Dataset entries

------------------------------

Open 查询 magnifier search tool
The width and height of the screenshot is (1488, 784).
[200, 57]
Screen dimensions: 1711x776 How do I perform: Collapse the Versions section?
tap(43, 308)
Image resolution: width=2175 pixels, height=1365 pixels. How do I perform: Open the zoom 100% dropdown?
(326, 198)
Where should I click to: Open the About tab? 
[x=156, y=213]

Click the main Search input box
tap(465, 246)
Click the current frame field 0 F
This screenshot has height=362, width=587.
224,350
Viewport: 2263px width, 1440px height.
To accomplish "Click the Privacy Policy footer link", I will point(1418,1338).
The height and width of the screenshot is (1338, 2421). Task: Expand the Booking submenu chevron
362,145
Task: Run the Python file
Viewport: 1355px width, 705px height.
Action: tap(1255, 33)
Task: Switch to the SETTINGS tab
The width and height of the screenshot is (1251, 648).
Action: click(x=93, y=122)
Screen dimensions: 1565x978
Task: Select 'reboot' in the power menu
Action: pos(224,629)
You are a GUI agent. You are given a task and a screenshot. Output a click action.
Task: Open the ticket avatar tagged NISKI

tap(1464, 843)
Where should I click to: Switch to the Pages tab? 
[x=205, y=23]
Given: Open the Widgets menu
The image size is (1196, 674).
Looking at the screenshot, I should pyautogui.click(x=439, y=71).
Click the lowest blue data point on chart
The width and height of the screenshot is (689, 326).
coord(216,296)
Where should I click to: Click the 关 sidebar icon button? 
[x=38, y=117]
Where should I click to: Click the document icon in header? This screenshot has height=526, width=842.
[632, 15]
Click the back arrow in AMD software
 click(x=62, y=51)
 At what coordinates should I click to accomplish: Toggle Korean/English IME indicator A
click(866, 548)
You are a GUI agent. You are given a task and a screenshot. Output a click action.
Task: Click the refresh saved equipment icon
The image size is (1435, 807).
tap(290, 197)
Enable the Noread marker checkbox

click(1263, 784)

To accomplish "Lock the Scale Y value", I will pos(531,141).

------------------------------

THE TASK » With no words changed, transcribe the records above.

SOLUTION TO THIS PROBLEM »
Open 查询 magnifier search tool
The width and height of the screenshot is (1488, 784).
[200, 57]
Screen dimensions: 1711x776 How do I perform: Collapse the Versions section?
tap(43, 308)
Image resolution: width=2175 pixels, height=1365 pixels. How do I perform: Open the zoom 100% dropdown?
(326, 198)
Where should I click to: Open the About tab? 
[x=156, y=213]

Click the main Search input box
tap(465, 246)
Click the current frame field 0 F
This screenshot has height=362, width=587.
224,350
Viewport: 2263px width, 1440px height.
To accomplish "Click the Privacy Policy footer link", I will point(1418,1338).
The height and width of the screenshot is (1338, 2421). Task: Expand the Booking submenu chevron
362,145
Task: Run the Python file
Viewport: 1355px width, 705px height.
Action: tap(1255, 33)
Task: Switch to the SETTINGS tab
The width and height of the screenshot is (1251, 648).
Action: click(x=93, y=122)
Screen dimensions: 1565x978
Task: Select 'reboot' in the power menu
Action: pos(224,629)
You are a GUI agent. You are given a task and a screenshot. Output a click action.
Task: Open the ticket avatar tagged NISKI

tap(1464, 843)
Where should I click to: Switch to the Pages tab? 
[x=205, y=23]
Given: Open the Widgets menu
The image size is (1196, 674).
Looking at the screenshot, I should pyautogui.click(x=439, y=71).
Click the lowest blue data point on chart
The width and height of the screenshot is (689, 326).
coord(216,296)
Where should I click to: Click the 关 sidebar icon button? 
[x=38, y=117]
Where should I click to: Click the document icon in header? This screenshot has height=526, width=842.
[632, 15]
Click the back arrow in AMD software
 click(x=62, y=51)
 At what coordinates should I click to accomplish: Toggle Korean/English IME indicator A
click(866, 548)
You are a GUI agent. You are given a task and a screenshot. Output a click action.
Task: Click the refresh saved equipment icon
The image size is (1435, 807).
tap(290, 197)
Enable the Noread marker checkbox

click(1263, 784)

To accomplish "Lock the Scale Y value", I will pos(531,141).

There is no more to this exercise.